Microsoft’s April 14, 2026 Patch Tuesday fixed one of the most serious Windows flaws of the year. CVE-2026-33824 is a double free in the Windows IKE (Internet Key Exchange) extension, the component that negotiates IPsec and VPN connections. It carries a CVSS of 9.8, squarely in the critical range, and the vector is what makes it dangerous: an attacker with no credentials can trigger it across the network.
What it actually is
IKE is the protocol two endpoints use to agree on encryption keys before bringing up an IPsec tunnel. On Windows the IKEEXT service handles this, implemented in IKEEXT.dll. The flaw (classified as CWE-415, double free) sits in the logic that processes IKEv2 messages, specifically the SA_INIT phase of the exchange. When handling crafted packets, the memory management routines free the same heap buffer twice. That second free() on already-released memory is the classic foundation for corrupting the heap and, with enough effort, redirecting execution.

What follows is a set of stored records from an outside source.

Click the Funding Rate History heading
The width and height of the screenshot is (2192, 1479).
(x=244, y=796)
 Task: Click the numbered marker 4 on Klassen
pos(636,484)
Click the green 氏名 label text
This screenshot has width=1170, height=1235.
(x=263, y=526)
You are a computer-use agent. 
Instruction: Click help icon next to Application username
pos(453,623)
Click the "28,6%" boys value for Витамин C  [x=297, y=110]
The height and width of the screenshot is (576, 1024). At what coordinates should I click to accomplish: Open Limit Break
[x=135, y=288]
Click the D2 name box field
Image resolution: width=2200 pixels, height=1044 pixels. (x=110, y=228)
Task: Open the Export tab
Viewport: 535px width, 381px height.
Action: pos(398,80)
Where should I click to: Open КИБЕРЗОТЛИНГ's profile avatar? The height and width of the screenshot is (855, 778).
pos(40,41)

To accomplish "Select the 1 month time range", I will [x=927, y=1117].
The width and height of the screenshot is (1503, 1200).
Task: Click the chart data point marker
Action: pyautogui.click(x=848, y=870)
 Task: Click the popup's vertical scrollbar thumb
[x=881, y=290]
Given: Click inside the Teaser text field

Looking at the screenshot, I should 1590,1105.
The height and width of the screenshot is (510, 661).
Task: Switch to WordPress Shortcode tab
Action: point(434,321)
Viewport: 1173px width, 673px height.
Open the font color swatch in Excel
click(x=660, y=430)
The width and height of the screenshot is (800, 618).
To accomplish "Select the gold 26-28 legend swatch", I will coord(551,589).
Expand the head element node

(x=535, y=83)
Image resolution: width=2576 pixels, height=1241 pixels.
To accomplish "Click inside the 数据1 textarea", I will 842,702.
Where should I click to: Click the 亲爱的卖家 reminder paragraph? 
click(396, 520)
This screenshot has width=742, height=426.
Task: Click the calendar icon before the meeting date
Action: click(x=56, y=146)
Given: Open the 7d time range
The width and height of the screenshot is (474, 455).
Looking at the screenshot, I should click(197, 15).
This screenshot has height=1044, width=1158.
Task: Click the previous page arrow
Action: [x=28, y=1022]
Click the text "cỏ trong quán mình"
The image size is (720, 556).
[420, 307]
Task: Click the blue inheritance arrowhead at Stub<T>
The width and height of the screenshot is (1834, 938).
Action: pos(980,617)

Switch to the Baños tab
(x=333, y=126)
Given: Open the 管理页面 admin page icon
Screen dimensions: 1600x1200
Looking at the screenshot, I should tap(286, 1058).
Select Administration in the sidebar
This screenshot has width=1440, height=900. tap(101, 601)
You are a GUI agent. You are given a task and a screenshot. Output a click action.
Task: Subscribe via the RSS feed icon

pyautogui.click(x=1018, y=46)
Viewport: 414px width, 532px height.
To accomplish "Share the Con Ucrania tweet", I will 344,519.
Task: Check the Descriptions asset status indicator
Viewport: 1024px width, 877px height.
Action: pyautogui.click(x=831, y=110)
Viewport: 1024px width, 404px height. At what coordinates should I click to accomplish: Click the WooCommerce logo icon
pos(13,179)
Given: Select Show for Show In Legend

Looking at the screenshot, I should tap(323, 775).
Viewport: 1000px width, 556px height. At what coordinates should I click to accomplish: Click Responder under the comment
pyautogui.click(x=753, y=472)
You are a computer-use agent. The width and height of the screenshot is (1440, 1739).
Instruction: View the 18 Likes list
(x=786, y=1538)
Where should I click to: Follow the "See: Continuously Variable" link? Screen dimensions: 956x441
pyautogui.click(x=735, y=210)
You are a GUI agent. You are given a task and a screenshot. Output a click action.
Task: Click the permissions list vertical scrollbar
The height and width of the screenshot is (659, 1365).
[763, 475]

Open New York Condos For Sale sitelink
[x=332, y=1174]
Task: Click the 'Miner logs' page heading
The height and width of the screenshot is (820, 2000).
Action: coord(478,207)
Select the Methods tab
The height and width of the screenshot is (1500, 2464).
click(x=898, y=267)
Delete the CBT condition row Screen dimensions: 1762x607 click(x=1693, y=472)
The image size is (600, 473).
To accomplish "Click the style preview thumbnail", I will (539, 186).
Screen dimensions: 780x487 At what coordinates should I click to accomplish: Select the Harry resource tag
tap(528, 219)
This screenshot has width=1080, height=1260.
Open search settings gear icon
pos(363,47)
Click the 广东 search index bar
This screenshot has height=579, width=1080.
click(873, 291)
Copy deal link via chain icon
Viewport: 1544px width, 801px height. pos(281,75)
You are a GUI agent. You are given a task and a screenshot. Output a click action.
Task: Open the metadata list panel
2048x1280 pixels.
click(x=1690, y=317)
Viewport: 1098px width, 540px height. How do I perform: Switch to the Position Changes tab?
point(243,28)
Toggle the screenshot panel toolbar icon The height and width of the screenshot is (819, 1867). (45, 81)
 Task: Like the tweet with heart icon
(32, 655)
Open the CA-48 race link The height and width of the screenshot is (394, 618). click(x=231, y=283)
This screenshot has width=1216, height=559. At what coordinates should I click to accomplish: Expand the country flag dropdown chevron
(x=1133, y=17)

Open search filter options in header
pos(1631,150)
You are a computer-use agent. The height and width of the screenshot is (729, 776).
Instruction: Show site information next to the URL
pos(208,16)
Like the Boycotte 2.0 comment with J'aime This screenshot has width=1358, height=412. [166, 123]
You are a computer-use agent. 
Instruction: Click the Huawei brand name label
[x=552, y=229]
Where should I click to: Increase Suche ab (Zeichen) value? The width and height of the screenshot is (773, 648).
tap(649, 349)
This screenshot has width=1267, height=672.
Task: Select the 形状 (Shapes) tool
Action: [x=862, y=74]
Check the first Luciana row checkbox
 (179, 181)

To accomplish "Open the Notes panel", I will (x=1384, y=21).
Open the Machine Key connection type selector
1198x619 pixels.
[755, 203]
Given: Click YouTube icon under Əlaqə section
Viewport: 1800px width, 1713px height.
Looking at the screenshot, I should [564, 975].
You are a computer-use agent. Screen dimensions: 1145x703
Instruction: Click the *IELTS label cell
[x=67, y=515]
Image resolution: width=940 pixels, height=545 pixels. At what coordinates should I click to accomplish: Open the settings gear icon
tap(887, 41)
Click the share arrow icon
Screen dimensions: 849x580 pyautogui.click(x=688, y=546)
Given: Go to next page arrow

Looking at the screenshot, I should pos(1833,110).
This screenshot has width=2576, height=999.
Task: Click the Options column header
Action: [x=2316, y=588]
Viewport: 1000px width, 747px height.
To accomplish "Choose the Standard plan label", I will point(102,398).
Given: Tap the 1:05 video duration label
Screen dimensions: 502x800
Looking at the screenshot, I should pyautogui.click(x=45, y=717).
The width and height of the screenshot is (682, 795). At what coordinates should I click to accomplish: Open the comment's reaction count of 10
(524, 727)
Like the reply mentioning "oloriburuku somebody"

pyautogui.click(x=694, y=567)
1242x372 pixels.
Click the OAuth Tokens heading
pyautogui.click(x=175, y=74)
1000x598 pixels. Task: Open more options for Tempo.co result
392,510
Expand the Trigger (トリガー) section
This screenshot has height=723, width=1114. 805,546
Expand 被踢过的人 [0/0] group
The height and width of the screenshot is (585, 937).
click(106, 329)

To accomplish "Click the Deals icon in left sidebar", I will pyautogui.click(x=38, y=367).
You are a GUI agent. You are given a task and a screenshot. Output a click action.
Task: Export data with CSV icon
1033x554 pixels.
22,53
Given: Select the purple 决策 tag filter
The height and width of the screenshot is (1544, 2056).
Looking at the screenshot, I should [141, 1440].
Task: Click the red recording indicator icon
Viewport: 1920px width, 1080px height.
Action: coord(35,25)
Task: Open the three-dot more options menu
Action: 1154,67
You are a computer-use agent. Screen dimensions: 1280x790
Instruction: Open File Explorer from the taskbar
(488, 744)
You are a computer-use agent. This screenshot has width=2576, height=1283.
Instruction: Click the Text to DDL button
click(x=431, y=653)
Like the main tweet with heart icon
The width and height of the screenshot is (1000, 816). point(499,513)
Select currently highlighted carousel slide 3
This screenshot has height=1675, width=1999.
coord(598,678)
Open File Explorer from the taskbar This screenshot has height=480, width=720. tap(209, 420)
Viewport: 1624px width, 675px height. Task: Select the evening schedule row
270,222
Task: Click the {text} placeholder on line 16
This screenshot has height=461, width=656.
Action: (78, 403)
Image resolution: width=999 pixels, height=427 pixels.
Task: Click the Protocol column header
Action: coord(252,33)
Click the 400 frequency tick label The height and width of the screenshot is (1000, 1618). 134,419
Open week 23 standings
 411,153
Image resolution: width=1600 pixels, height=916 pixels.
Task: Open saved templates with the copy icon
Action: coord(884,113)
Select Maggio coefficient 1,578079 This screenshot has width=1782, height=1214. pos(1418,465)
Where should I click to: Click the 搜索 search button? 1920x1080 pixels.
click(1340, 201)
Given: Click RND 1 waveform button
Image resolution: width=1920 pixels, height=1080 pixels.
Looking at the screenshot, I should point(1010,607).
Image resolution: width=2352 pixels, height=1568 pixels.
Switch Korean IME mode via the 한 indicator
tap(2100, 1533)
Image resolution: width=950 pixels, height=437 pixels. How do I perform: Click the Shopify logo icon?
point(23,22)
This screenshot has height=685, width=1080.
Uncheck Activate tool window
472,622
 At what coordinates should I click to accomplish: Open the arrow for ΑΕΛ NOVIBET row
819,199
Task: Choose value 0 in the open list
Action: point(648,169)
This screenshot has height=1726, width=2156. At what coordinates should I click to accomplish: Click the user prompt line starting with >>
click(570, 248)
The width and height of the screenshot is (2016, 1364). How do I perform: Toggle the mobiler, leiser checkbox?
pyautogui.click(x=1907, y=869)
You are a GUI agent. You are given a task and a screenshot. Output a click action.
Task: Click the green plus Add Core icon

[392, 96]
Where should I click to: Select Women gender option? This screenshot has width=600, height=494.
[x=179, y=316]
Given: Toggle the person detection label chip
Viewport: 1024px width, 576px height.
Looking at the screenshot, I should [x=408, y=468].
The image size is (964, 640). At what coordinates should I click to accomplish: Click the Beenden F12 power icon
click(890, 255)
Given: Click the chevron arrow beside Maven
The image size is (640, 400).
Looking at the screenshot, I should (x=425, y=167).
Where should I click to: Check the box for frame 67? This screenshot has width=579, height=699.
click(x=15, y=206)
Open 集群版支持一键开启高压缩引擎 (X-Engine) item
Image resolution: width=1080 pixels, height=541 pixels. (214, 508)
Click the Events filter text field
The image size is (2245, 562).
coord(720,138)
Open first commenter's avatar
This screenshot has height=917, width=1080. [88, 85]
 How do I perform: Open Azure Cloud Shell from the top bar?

Because IKEEXT runs with system privileges, a successful exploit grants code execution at SYSTEM level. No user interaction is involved: sending the traffic is enough.
Who it affects
The list of affected versions is broad. It covers Windows 10 (1607, 1809, 21H2, 22H2), Windows 11 (22H2 onward, including 24H2 and 25H2) and Windows Server 2016 and later. In practice, any Windows machine with IPsec or a VPN configured that listens on UDP ports 500 and 4500 is in scope.
The most worrying detail is that the Zero Day Initiative flags it as wormable. An attacker doesn’t need a specific target: the code can jump from one vulnerable machine to the next automatically, the way EternalBlue and WannaCry did. That turns a single internet-exposed host into an entry point for an entire internal network.
Severity and exploitation
CVSS 9.8 with vector AV:N/AC:L/PR:N/UI:N/S:U/C:H/I:H/A:H: network, low complexity, no privileges, no interaction, full impact on confidentiality, integrity and availability. At patch time Microsoft had not marked it as exploited in the wild, but the wormable potential and the simplicity of the vector make it a prime candidate for patch reverse-engineering followed by abuse. Public analyses of the flaw are already circulating, so the window to act is narrow.
Mitigation
Apply the April 2026 update as soon as possible; it’s the definitive fix. If you can’t patch right away, Microsoft suggests two measures:
- On machines that don’t use IKE, block inbound traffic on UDP ports 500 and 4500.
- On machines that do need IPsec, restrict those ports so they only accept traffic from known peer addresses.
It’s also worth auditing which machines expose IKE to the internet, since that’s where the risk of automatic propagation is highest. If you run Windows servers in a domain, prioritise domain controllers and edge hosts.
This patch shipped in the same Patch Tuesday that fixed other critical Windows RCEs, so it makes sense to run the full Windows update cycle rather than patching in isolation.